WHAT THIS TASK INVOLVES: Each record in the listing below is to be duplicated exactly.

PROVIDED MATERIAL:
-.-.-

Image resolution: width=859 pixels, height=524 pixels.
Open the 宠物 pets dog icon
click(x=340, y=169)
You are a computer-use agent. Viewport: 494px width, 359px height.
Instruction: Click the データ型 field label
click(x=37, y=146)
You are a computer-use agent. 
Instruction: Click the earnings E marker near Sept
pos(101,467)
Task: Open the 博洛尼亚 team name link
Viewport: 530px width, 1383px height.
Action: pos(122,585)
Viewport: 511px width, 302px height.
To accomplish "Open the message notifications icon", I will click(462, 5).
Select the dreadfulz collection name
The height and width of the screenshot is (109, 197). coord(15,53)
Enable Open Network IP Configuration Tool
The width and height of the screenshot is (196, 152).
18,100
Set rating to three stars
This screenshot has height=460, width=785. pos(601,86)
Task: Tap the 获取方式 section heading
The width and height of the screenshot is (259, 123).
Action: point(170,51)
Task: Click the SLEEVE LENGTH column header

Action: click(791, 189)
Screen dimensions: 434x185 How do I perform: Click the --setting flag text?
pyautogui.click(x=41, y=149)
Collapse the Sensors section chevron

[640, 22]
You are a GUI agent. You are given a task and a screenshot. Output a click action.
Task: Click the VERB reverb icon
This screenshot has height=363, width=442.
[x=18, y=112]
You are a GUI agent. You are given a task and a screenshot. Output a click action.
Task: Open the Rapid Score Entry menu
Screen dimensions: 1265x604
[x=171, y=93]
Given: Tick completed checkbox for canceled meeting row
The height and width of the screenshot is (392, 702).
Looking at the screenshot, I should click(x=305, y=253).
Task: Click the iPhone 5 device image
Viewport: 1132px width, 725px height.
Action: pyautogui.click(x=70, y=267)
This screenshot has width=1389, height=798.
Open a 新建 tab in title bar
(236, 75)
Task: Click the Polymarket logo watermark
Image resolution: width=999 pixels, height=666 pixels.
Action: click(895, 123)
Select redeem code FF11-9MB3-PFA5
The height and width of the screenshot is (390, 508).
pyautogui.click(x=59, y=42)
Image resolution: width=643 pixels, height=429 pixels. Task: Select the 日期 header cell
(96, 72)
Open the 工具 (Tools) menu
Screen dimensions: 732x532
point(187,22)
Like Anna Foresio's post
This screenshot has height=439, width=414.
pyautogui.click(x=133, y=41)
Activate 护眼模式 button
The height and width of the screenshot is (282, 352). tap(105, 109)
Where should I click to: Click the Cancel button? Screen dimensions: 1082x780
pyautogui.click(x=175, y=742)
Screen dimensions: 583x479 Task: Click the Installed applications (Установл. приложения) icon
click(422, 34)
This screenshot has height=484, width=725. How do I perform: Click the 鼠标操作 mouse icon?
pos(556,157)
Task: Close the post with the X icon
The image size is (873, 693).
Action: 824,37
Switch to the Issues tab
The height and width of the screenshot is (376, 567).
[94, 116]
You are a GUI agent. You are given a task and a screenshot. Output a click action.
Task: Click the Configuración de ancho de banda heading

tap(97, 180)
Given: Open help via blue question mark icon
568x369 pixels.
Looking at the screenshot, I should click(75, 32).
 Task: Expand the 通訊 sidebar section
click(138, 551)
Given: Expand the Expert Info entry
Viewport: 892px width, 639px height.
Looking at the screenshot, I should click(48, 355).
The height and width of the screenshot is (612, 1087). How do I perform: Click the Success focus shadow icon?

-.-.-

WRITTEN SOLUTION:
Image resolution: width=859 pixels, height=524 pixels.
Open the 宠物 pets dog icon
click(x=340, y=169)
You are a computer-use agent. Viewport: 494px width, 359px height.
Instruction: Click the データ型 field label
click(x=37, y=146)
You are a computer-use agent. 
Instruction: Click the earnings E marker near Sept
pos(101,467)
Task: Open the 博洛尼亚 team name link
Viewport: 530px width, 1383px height.
Action: pos(122,585)
Viewport: 511px width, 302px height.
To accomplish "Open the message notifications icon", I will click(462, 5).
Select the dreadfulz collection name
The height and width of the screenshot is (109, 197). coord(15,53)
Enable Open Network IP Configuration Tool
The width and height of the screenshot is (196, 152).
18,100
Set rating to three stars
This screenshot has height=460, width=785. pos(601,86)
Task: Tap the 获取方式 section heading
The width and height of the screenshot is (259, 123).
Action: point(170,51)
Task: Click the SLEEVE LENGTH column header

Action: click(791, 189)
Screen dimensions: 434x185 How do I perform: Click the --setting flag text?
pyautogui.click(x=41, y=149)
Collapse the Sensors section chevron

[640, 22]
You are a GUI agent. You are given a task and a screenshot. Output a click action.
Task: Click the VERB reverb icon
This screenshot has height=363, width=442.
[x=18, y=112]
You are a GUI agent. You are given a task and a screenshot. Output a click action.
Task: Open the Rapid Score Entry menu
Screen dimensions: 1265x604
[x=171, y=93]
Given: Tick completed checkbox for canceled meeting row
The height and width of the screenshot is (392, 702).
Looking at the screenshot, I should click(x=305, y=253).
Task: Click the iPhone 5 device image
Viewport: 1132px width, 725px height.
Action: pyautogui.click(x=70, y=267)
This screenshot has width=1389, height=798.
Open a 新建 tab in title bar
(236, 75)
Task: Click the Polymarket logo watermark
Image resolution: width=999 pixels, height=666 pixels.
Action: click(895, 123)
Select redeem code FF11-9MB3-PFA5
The height and width of the screenshot is (390, 508).
pyautogui.click(x=59, y=42)
Image resolution: width=643 pixels, height=429 pixels. Task: Select the 日期 header cell
(96, 72)
Open the 工具 (Tools) menu
Screen dimensions: 732x532
point(187,22)
Like Anna Foresio's post
This screenshot has height=439, width=414.
pyautogui.click(x=133, y=41)
Activate 护眼模式 button
The height and width of the screenshot is (282, 352). tap(105, 109)
Where should I click to: Click the Cancel button? Screen dimensions: 1082x780
pyautogui.click(x=175, y=742)
Screen dimensions: 583x479 Task: Click the Installed applications (Установл. приложения) icon
click(422, 34)
This screenshot has height=484, width=725. How do I perform: Click the 鼠标操作 mouse icon?
pos(556,157)
Task: Close the post with the X icon
The image size is (873, 693).
Action: 824,37
Switch to the Issues tab
The height and width of the screenshot is (376, 567).
[94, 116]
You are a GUI agent. You are given a task and a screenshot. Output a click action.
Task: Click the Configuración de ancho de banda heading

tap(97, 180)
Given: Open help via blue question mark icon
568x369 pixels.
Looking at the screenshot, I should click(75, 32).
 Task: Expand the 通訊 sidebar section
click(138, 551)
Given: Expand the Expert Info entry
Viewport: 892px width, 639px height.
Looking at the screenshot, I should click(48, 355).
The height and width of the screenshot is (612, 1087). How do I perform: Click the Success focus shadow icon?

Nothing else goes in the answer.